• Exercise:
Please copy out each entry, word for word.

Stored data entries
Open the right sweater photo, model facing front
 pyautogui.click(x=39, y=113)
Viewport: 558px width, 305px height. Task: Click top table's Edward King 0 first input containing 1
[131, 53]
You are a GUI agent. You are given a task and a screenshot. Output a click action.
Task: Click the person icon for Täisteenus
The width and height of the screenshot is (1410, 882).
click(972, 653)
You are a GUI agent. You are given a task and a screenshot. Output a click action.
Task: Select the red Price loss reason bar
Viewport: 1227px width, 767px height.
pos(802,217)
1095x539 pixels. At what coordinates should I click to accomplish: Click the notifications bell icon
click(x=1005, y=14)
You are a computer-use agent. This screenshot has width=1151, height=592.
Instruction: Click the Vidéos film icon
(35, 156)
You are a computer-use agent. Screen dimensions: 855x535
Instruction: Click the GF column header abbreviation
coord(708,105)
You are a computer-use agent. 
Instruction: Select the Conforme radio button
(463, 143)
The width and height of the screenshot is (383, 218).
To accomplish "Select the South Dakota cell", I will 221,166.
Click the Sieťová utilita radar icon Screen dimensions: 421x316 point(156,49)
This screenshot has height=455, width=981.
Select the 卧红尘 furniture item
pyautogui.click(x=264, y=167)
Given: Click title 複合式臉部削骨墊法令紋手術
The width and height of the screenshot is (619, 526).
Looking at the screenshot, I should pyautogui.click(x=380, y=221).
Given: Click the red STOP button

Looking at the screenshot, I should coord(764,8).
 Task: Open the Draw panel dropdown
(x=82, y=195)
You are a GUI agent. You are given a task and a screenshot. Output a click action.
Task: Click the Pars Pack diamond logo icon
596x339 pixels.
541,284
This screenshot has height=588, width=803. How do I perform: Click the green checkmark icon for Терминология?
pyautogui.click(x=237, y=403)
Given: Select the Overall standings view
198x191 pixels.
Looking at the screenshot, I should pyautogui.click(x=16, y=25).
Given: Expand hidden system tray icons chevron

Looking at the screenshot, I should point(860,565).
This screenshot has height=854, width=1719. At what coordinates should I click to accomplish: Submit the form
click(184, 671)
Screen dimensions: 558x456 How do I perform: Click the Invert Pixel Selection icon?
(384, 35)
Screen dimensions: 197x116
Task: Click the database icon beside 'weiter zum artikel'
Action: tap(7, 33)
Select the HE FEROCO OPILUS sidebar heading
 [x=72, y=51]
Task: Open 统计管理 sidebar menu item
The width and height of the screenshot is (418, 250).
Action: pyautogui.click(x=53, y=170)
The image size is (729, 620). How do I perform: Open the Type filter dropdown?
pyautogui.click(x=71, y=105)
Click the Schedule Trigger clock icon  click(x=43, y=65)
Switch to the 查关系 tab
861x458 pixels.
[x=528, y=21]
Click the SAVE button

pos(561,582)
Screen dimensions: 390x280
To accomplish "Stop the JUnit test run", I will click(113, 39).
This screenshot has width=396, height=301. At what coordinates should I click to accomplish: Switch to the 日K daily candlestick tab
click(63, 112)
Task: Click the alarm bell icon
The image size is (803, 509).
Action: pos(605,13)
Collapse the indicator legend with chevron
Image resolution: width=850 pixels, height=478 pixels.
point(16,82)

• The completed task:
Open the right sweater photo, model facing front
 pyautogui.click(x=39, y=113)
Viewport: 558px width, 305px height. Task: Click top table's Edward King 0 first input containing 1
[131, 53]
You are a GUI agent. You are given a task and a screenshot. Output a click action.
Task: Click the person icon for Täisteenus
The width and height of the screenshot is (1410, 882).
click(972, 653)
You are a GUI agent. You are given a task and a screenshot. Output a click action.
Task: Select the red Price loss reason bar
Viewport: 1227px width, 767px height.
pos(802,217)
1095x539 pixels. At what coordinates should I click to accomplish: Click the notifications bell icon
click(x=1005, y=14)
You are a computer-use agent. This screenshot has width=1151, height=592.
Instruction: Click the Vidéos film icon
(35, 156)
You are a computer-use agent. Screen dimensions: 855x535
Instruction: Click the GF column header abbreviation
coord(708,105)
You are a computer-use agent. 
Instruction: Select the Conforme radio button
(463, 143)
The width and height of the screenshot is (383, 218).
To accomplish "Select the South Dakota cell", I will 221,166.
Click the Sieťová utilita radar icon Screen dimensions: 421x316 point(156,49)
This screenshot has height=455, width=981.
Select the 卧红尘 furniture item
pyautogui.click(x=264, y=167)
Given: Click title 複合式臉部削骨墊法令紋手術
The width and height of the screenshot is (619, 526).
Looking at the screenshot, I should pyautogui.click(x=380, y=221).
Given: Click the red STOP button

Looking at the screenshot, I should coord(764,8).
 Task: Open the Draw panel dropdown
(x=82, y=195)
You are a GUI agent. You are given a task and a screenshot. Output a click action.
Task: Click the Pars Pack diamond logo icon
596x339 pixels.
541,284
This screenshot has height=588, width=803. How do I perform: Click the green checkmark icon for Терминология?
pyautogui.click(x=237, y=403)
Given: Select the Overall standings view
198x191 pixels.
Looking at the screenshot, I should pyautogui.click(x=16, y=25).
Given: Expand hidden system tray icons chevron

Looking at the screenshot, I should point(860,565).
This screenshot has height=854, width=1719. At what coordinates should I click to accomplish: Submit the form
click(184, 671)
Screen dimensions: 558x456 How do I perform: Click the Invert Pixel Selection icon?
(384, 35)
Screen dimensions: 197x116
Task: Click the database icon beside 'weiter zum artikel'
Action: tap(7, 33)
Select the HE FEROCO OPILUS sidebar heading
 [x=72, y=51]
Task: Open 统计管理 sidebar menu item
The width and height of the screenshot is (418, 250).
Action: pyautogui.click(x=53, y=170)
The image size is (729, 620). How do I perform: Open the Type filter dropdown?
pyautogui.click(x=71, y=105)
Click the Schedule Trigger clock icon  click(x=43, y=65)
Switch to the 查关系 tab
861x458 pixels.
[x=528, y=21]
Click the SAVE button

pos(561,582)
Screen dimensions: 390x280
To accomplish "Stop the JUnit test run", I will click(113, 39).
This screenshot has width=396, height=301. At what coordinates should I click to accomplish: Switch to the 日K daily candlestick tab
click(63, 112)
Task: Click the alarm bell icon
The image size is (803, 509).
Action: pos(605,13)
Collapse the indicator legend with chevron
Image resolution: width=850 pixels, height=478 pixels.
point(16,82)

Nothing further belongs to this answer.